### [과제 조건]
"Viewport: 756px width, 1568px height."이 들어 있는 줄부터 "Select the Většina podlaží record card"가 들어 있는 줄까지(양 끝 포함) 모든 줄을 빠짐없이 다시 쓰되, 정답 좌표의 숫자만 1.85배로 환산하고 반올림하여(0.5는 올림) 정수로 나타내시오. 답에는 그림을 넣지 마시오.

### [원본 자료]
>>>>

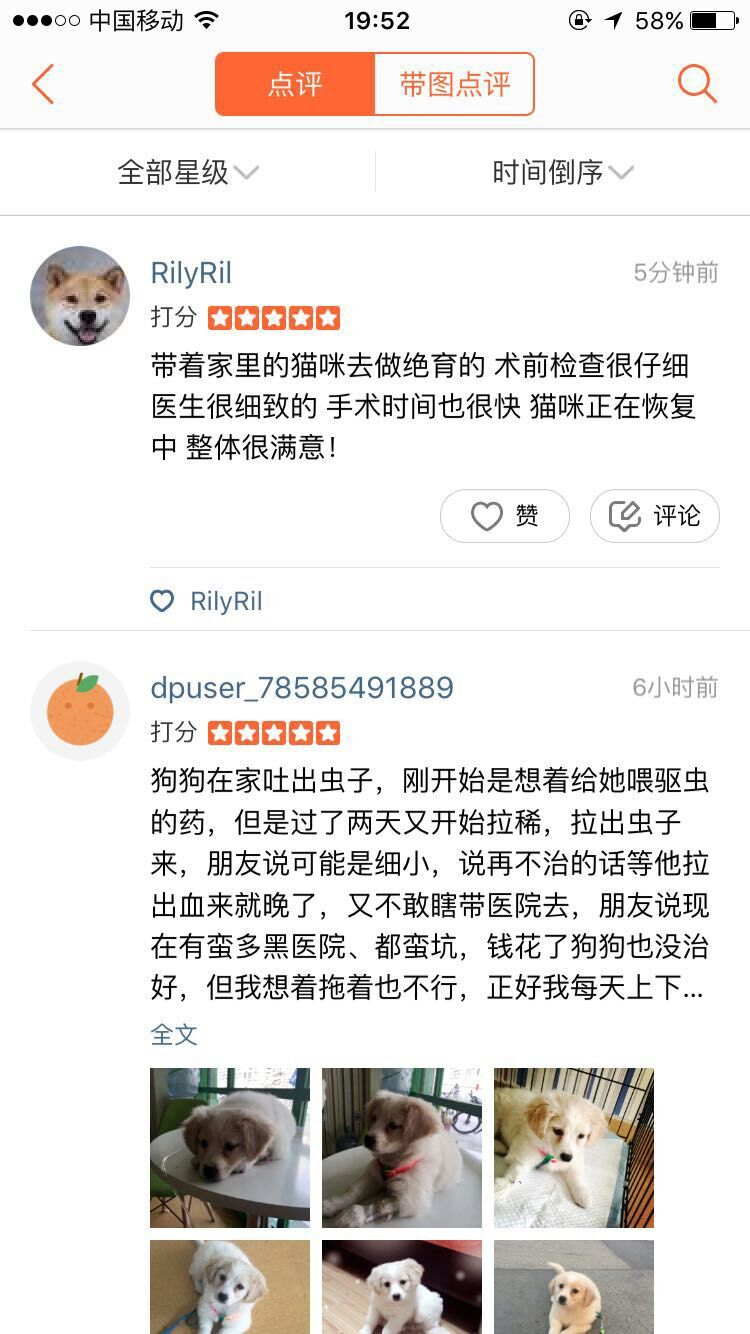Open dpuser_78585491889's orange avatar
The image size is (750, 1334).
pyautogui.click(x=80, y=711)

<<<<
>>>>

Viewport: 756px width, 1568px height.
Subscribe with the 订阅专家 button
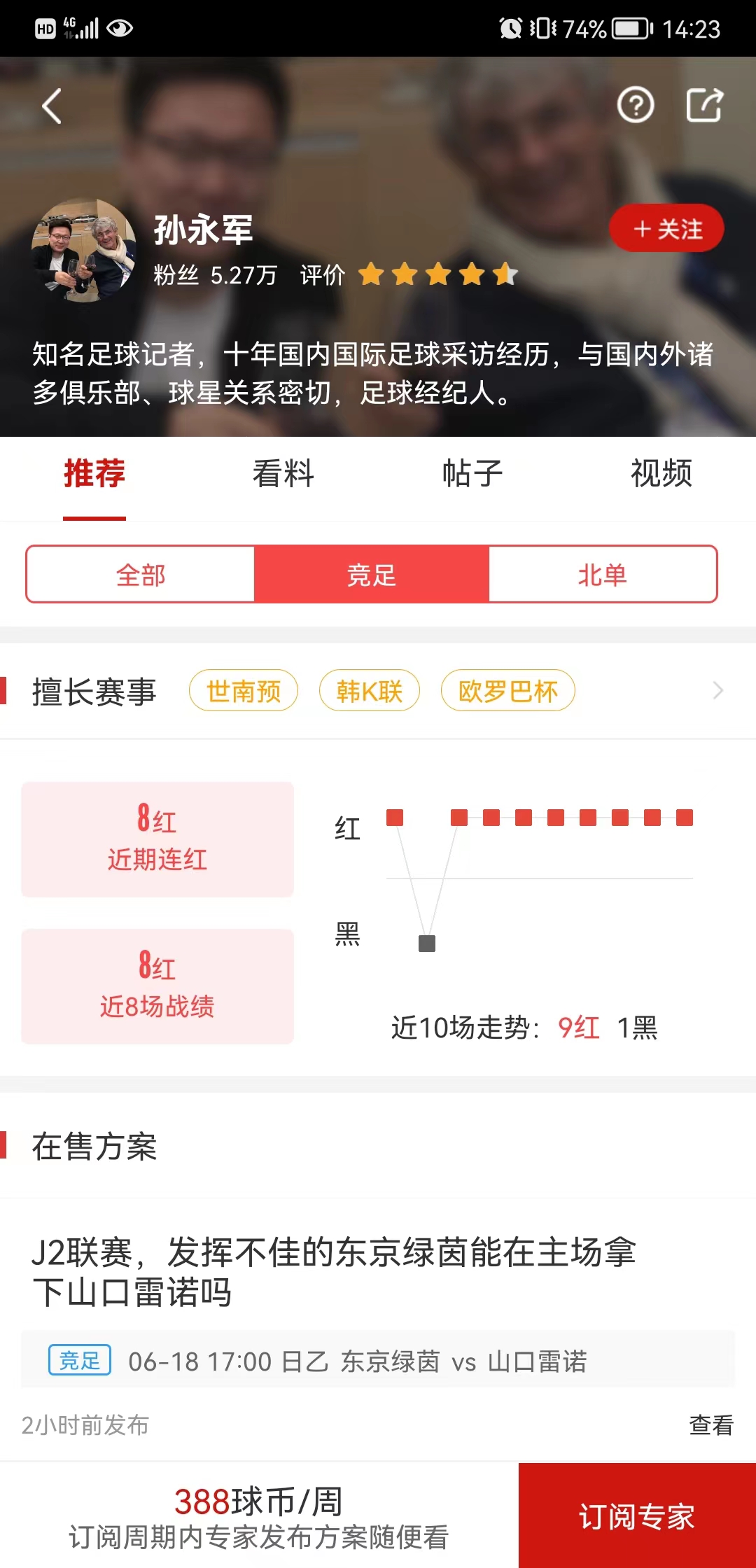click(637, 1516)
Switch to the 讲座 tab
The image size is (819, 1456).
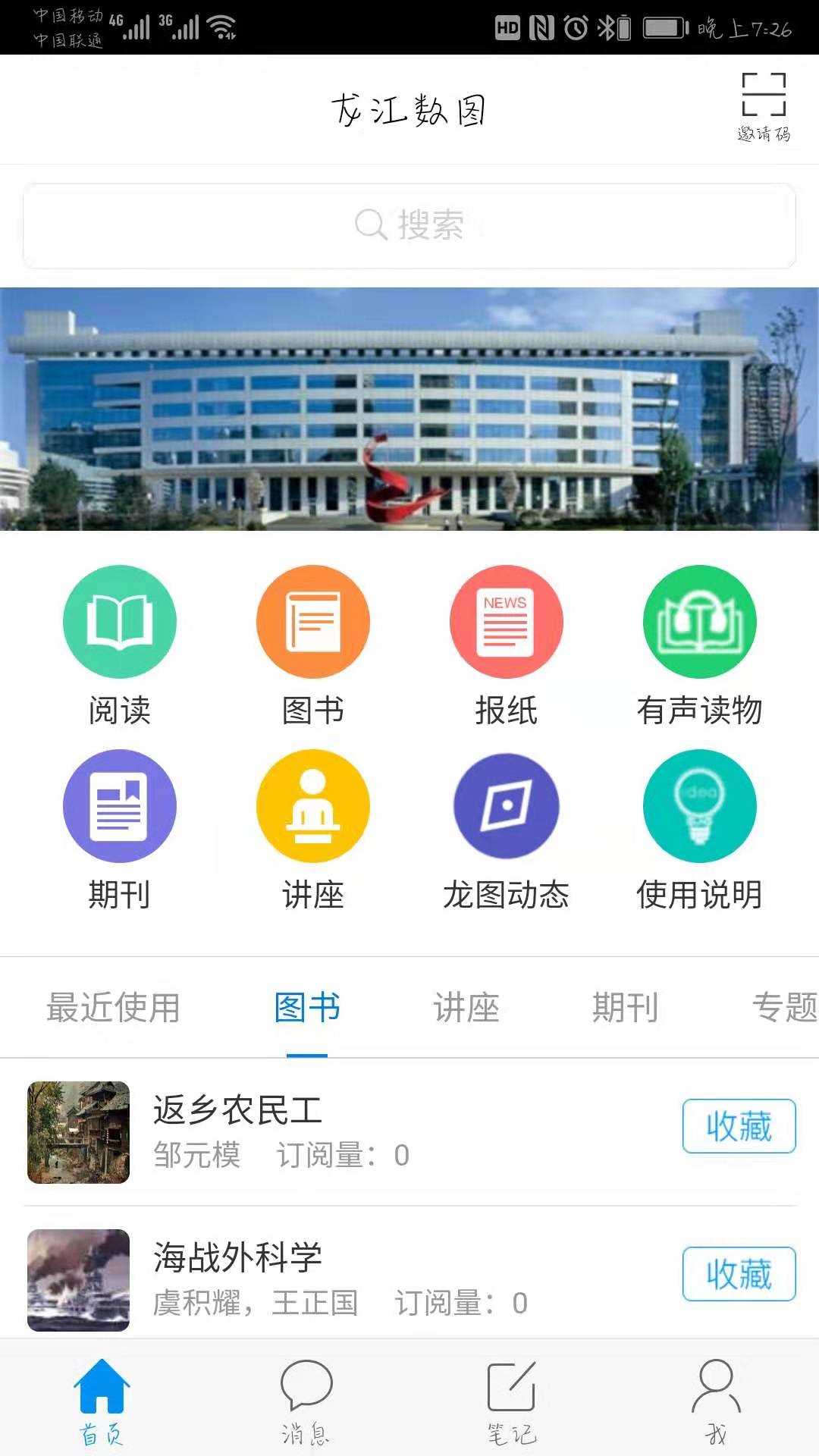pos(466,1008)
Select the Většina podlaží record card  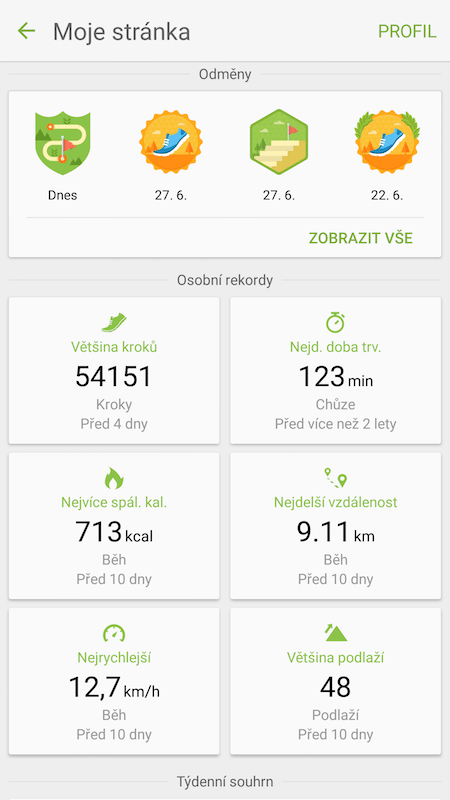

<<<<

### [모범 답안]
Viewport: 756px width, 1568px height.
Subscribe with the 订阅专家 button
click(1178, 2805)
Switch to the 讲座 tab
The image size is (819, 1456).
pos(862,1865)
Select the Většina podlaží record card  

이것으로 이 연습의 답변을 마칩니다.